EXTRACTED MATERIAL ->

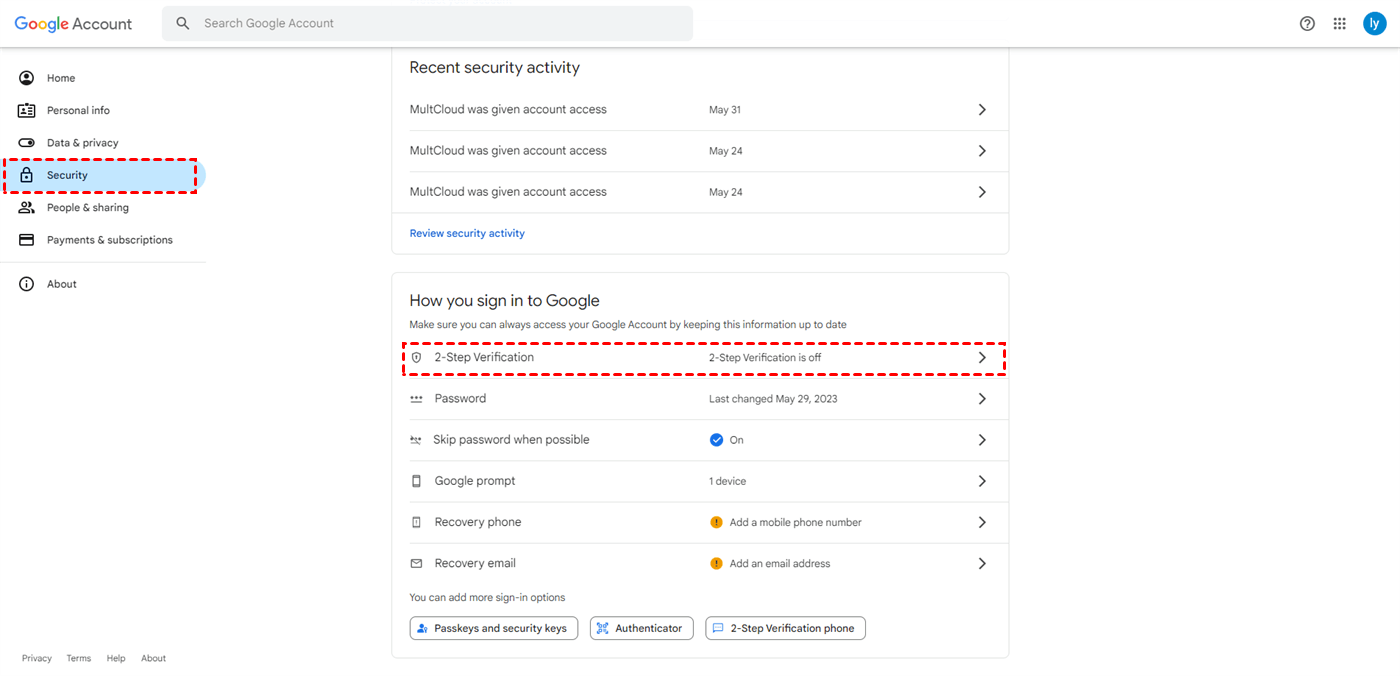
Task: Click the Skip password On checkmark
Action: pyautogui.click(x=716, y=440)
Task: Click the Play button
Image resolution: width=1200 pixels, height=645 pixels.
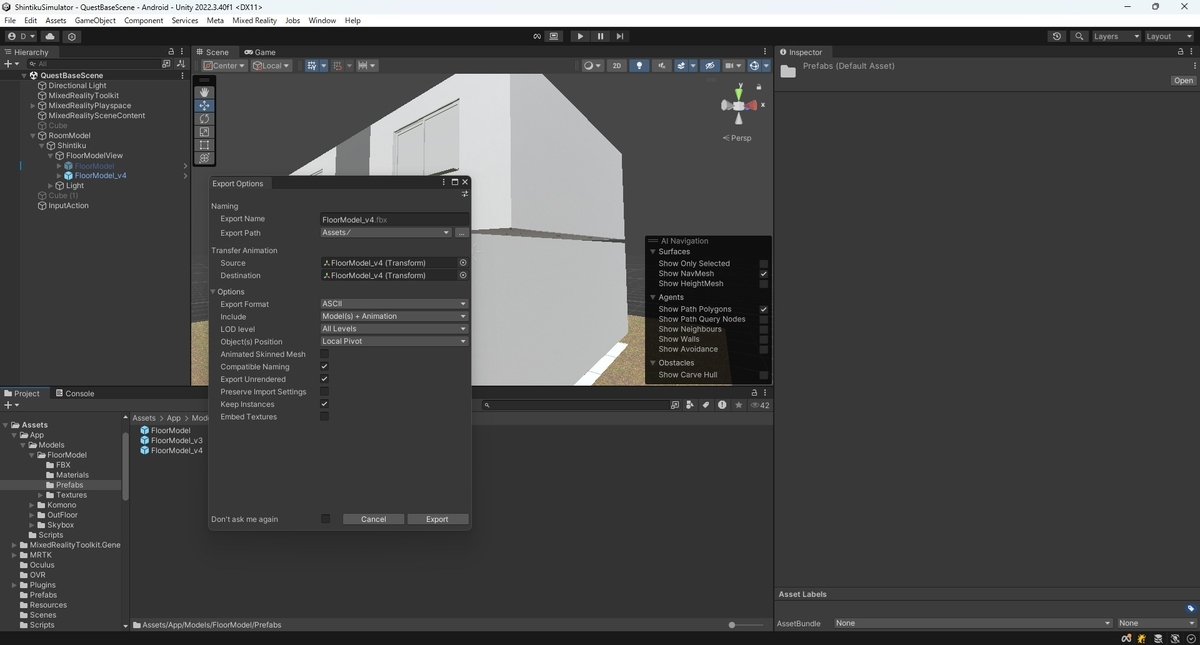Action: [x=580, y=36]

REQUIREMENT -> Extract every line above verbatim, omitting the pictures.

FINISHED EXERCISE ->
Task: Click the Skip password On checkmark
Action: pyautogui.click(x=716, y=440)
Task: Click the Play button
Image resolution: width=1200 pixels, height=645 pixels.
Action: [x=580, y=36]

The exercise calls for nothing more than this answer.